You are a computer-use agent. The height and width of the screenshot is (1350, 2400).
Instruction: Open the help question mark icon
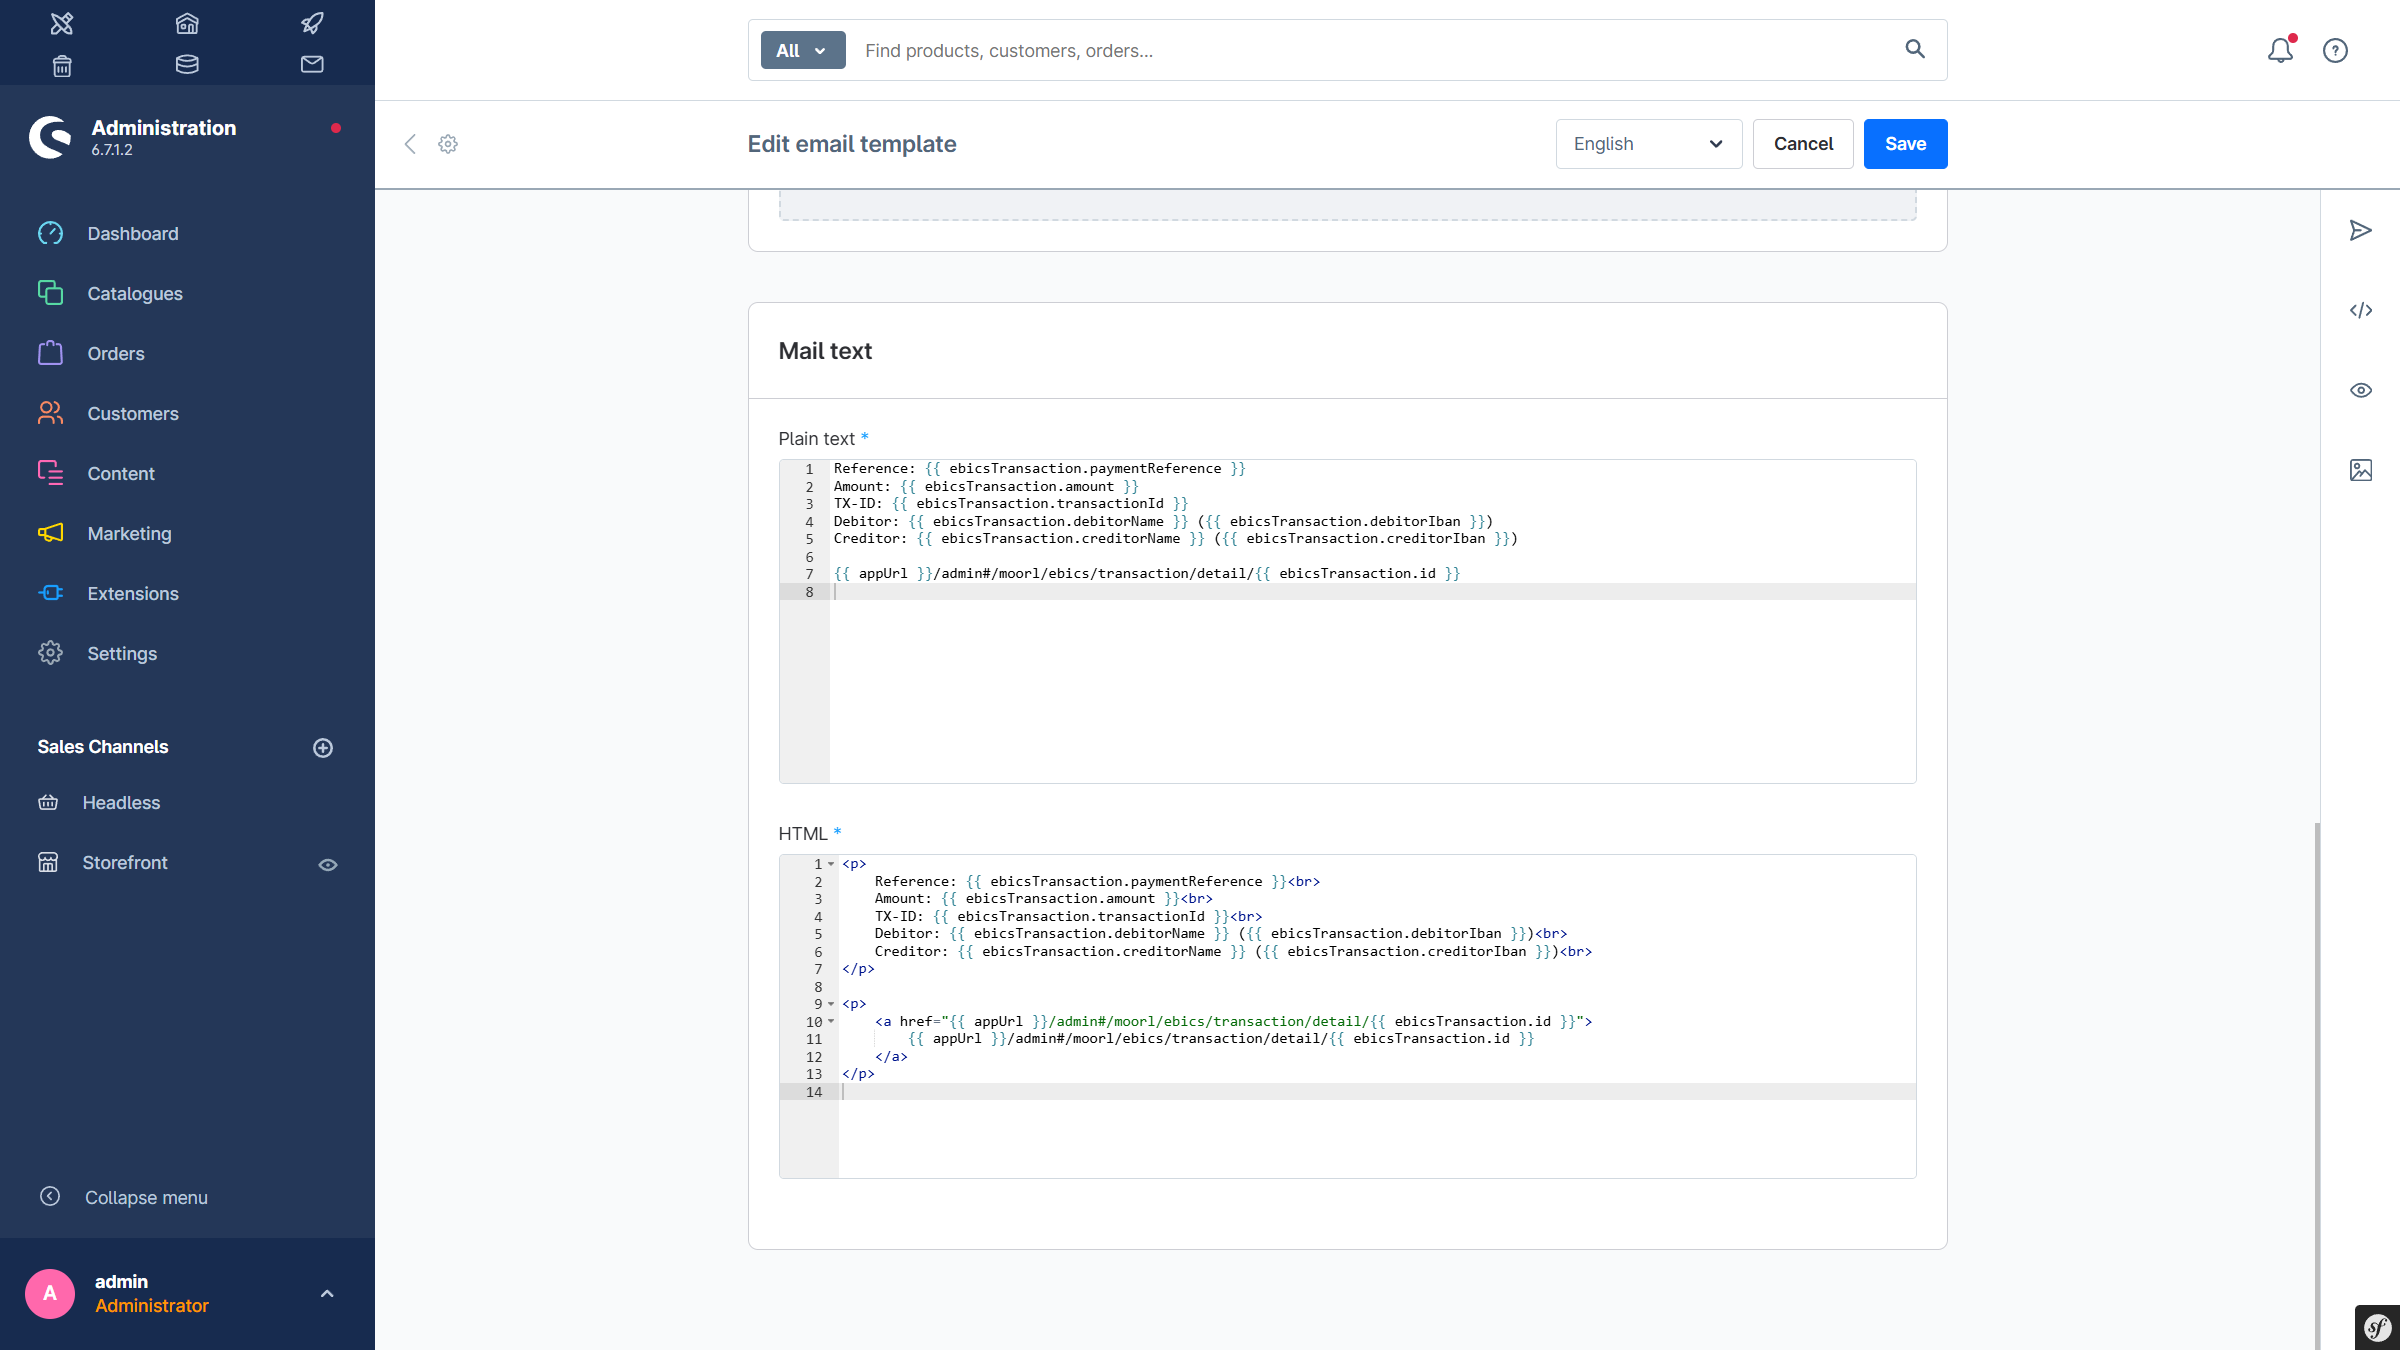click(x=2335, y=50)
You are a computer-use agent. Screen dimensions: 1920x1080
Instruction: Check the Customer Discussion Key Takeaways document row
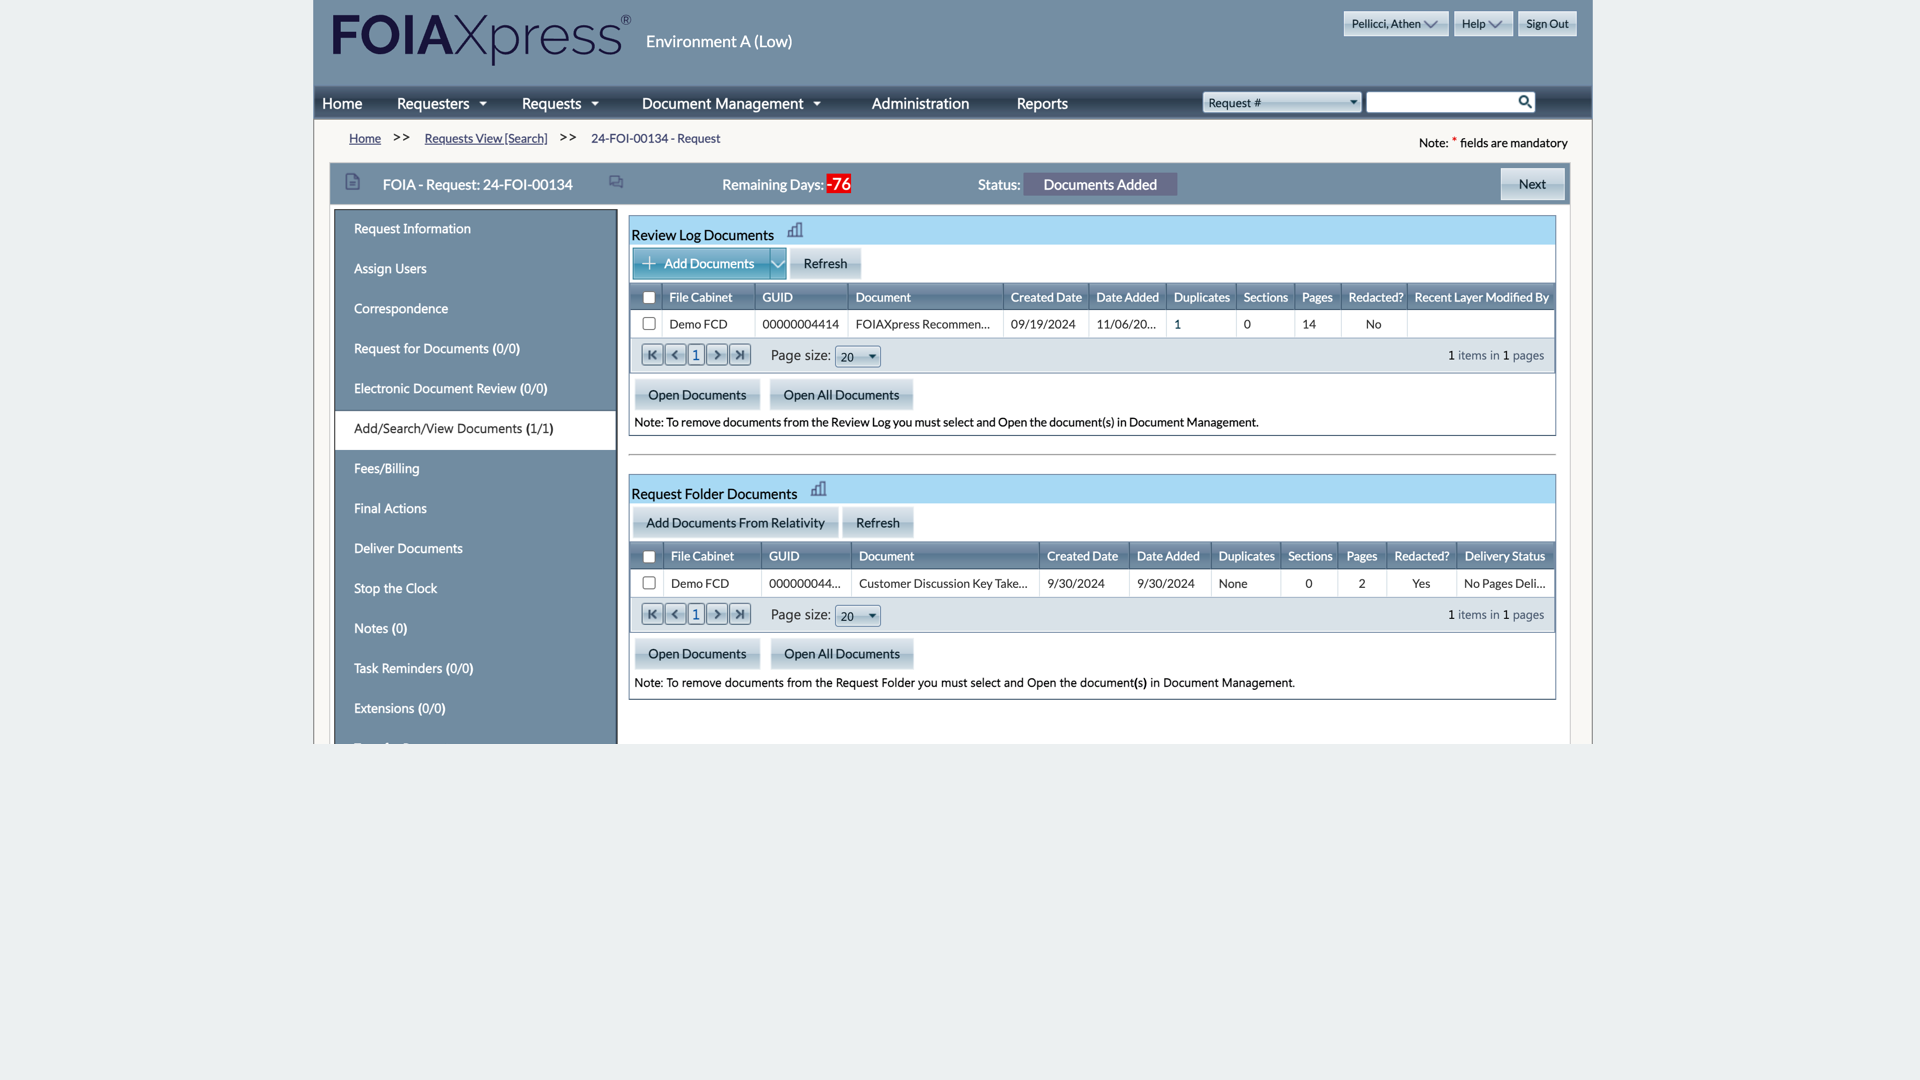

= = = = = = =

### Task to carry out
Your task is to copy each line of the data above that holds "computer".

### Exercise output
You are a computer-use agent. The height and width of the screenshot is (1350, 2400).
You are a computer-use agent. Screen dimensions: 1920x1080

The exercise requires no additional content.